Hello, Hunger, My Old Friend

The Void

It is not easy to find a visual representation of a lack of something. That is why Sartre book covers are so boring.

I have always been, as they say, a good eater, but I never thought that it was at the core of my being. Now I’m not so sure.

Certainly I have had the flu many times before, and while it’s always awful, I’m usually so nauseous that I don’t have the time to pause and reflect upon my lack of appetite. What happened on Sunday and Monday was different. I didn’t feel sick to my stomach (though that came later—a virus, maybe, or a latent Mexican souvenir), but I simply wasn’t hungry. It was startling. I’m almost always hungry. In the abstract, that doesn’t sound so bad (it sounds more like an ideal diet), but I’m not exaggerating when I say that I was completely unsettled by it. I wandered around aimlessly on my lunch break, confused by this sudden non-wanting. It was as though a thrumming engine that is always purring inside of me had dropped away. It was almost a relief when I started feeling ill; a presence rather than an absence.

Perhaps you find it silly or frivolous that I am equating a greedy desire for food with a cherished personality trait. But aren’t we all, to some extent, defined by our wants? They’re the heartbeats beneath our most vital decisions: this person or that person, Cleveland Indians or Cincinnati Reds, drama club or football team, crunchy or creamy.People are more vivid when they make their choices lustily, with conviction. (I saw a young woman on the train today wearing a Star Wars t-shirt with stretch pants and a sort of Navajo-patterned cardigan, and she was owning it.) Without an appetite, I felt like a pastel version of myself, less propelled through my day and, frankly, less interesting.

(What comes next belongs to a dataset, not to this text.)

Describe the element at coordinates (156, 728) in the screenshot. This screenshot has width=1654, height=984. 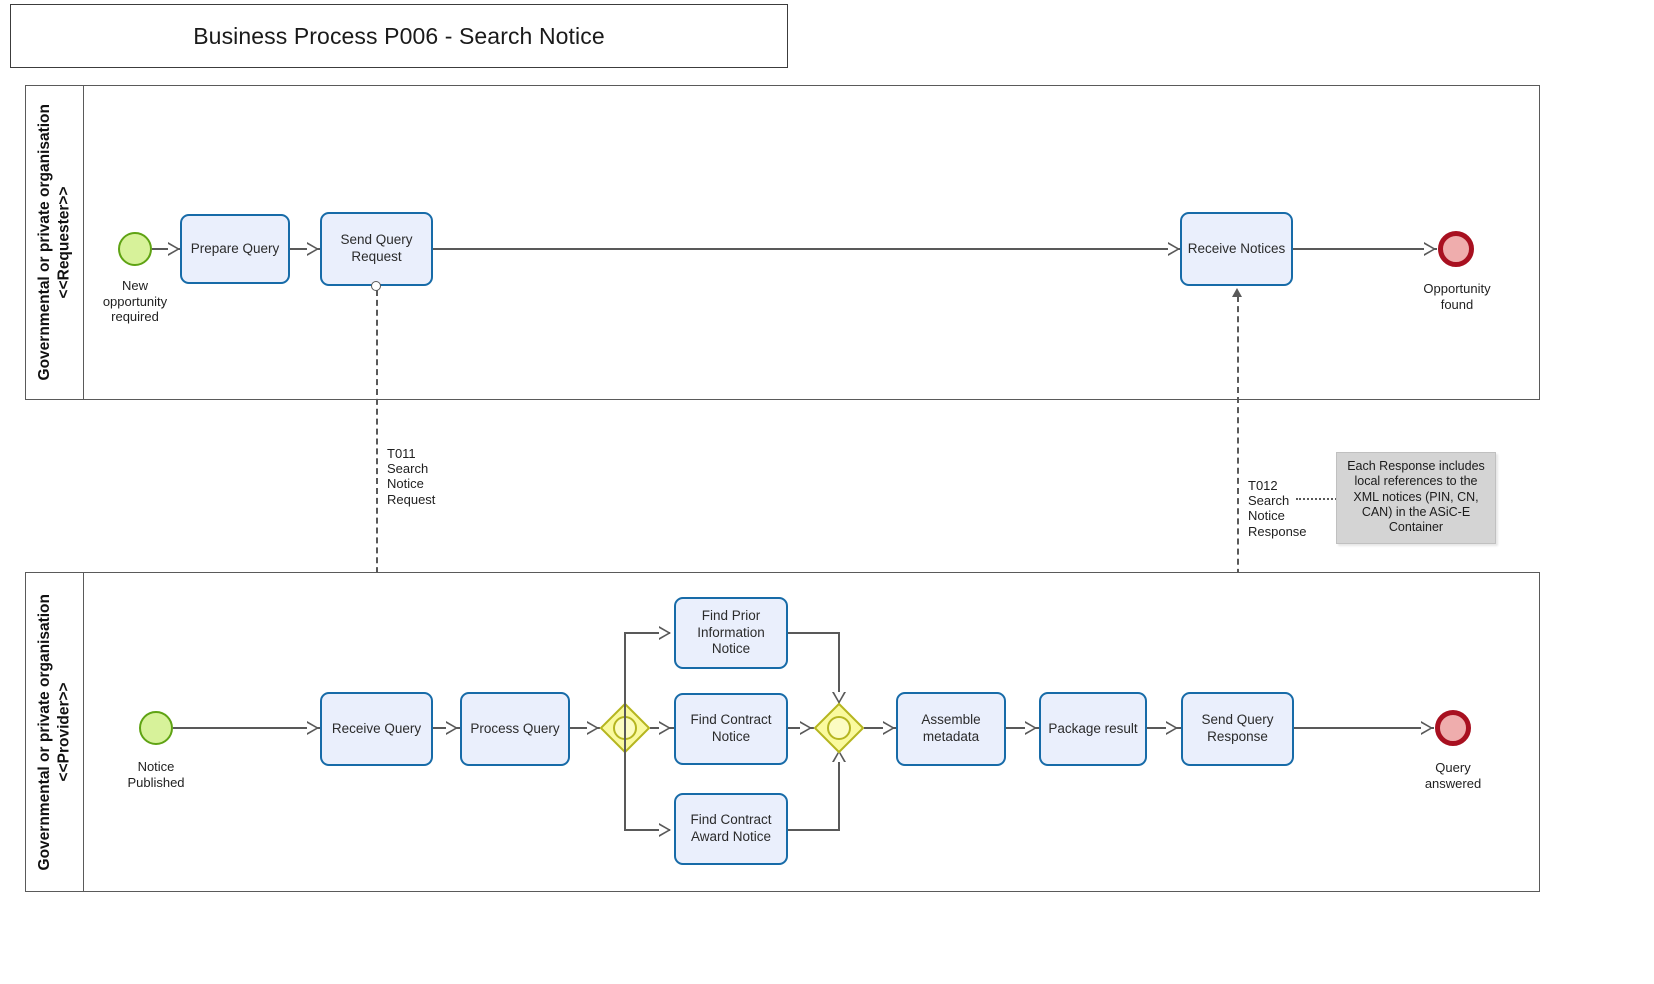
I see `start-event-notice-published` at that location.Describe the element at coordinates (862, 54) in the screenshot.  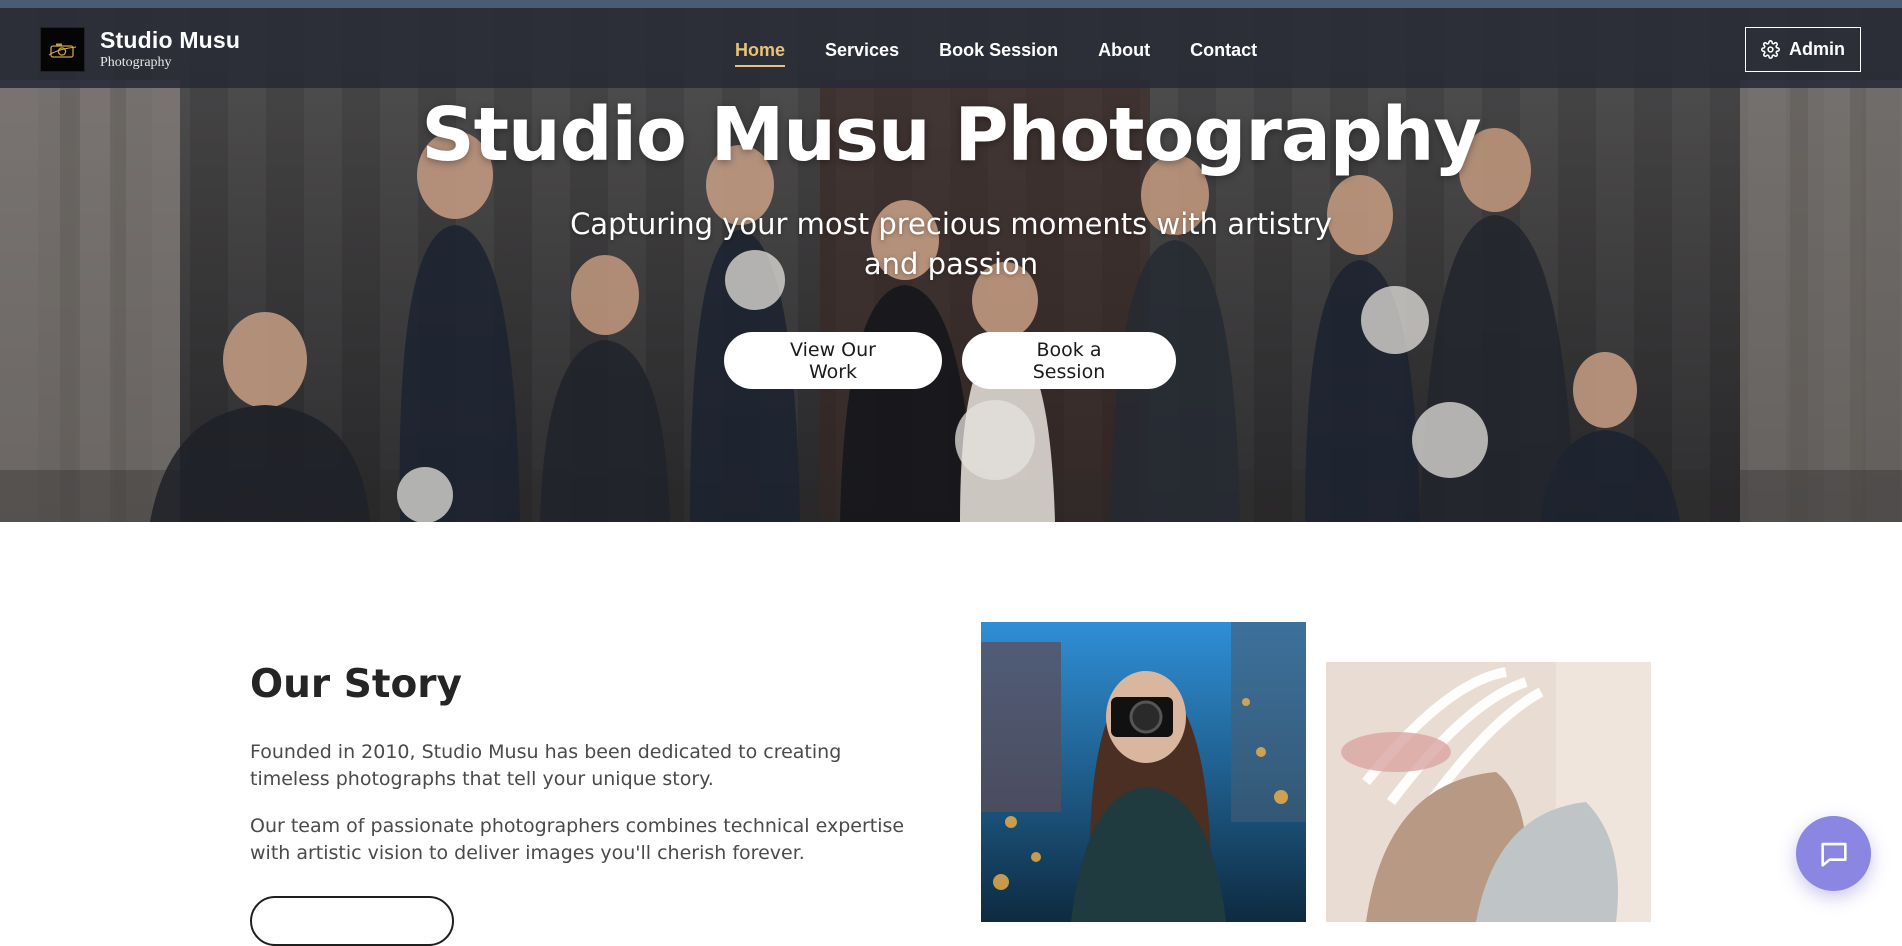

Is this what it feels like for all those people out there who simply don’t care about food? Probably not; they probably long ago filled that space in their lives with something else, even if they didn’t conceive of it as such. It did, actually, leave more time in my day: that mid-day wandering and the lack of planning for future meals. Breakfast, lunch and dinner, usually the anchors of my day, flying away from me like birds. Maybe some people find that liberating.

But I, for one, am relieved that my appetite is coming back, bit by bit, a timid creature returning. This morning I looked up a restaurant’s menu, just out of curiosity, and felt a flume of joy when the description of one of the dishes made my mouth water. I cannot yet bear the thought of drinking coffee, but the beautiful smell of it makes my heart beat faster.

It’s possible that this is all an elaborate excuse for why there is no new recipe this week. But don’t worry, dear readers. I’m about to eat a sandwich, and I already feel more like myself.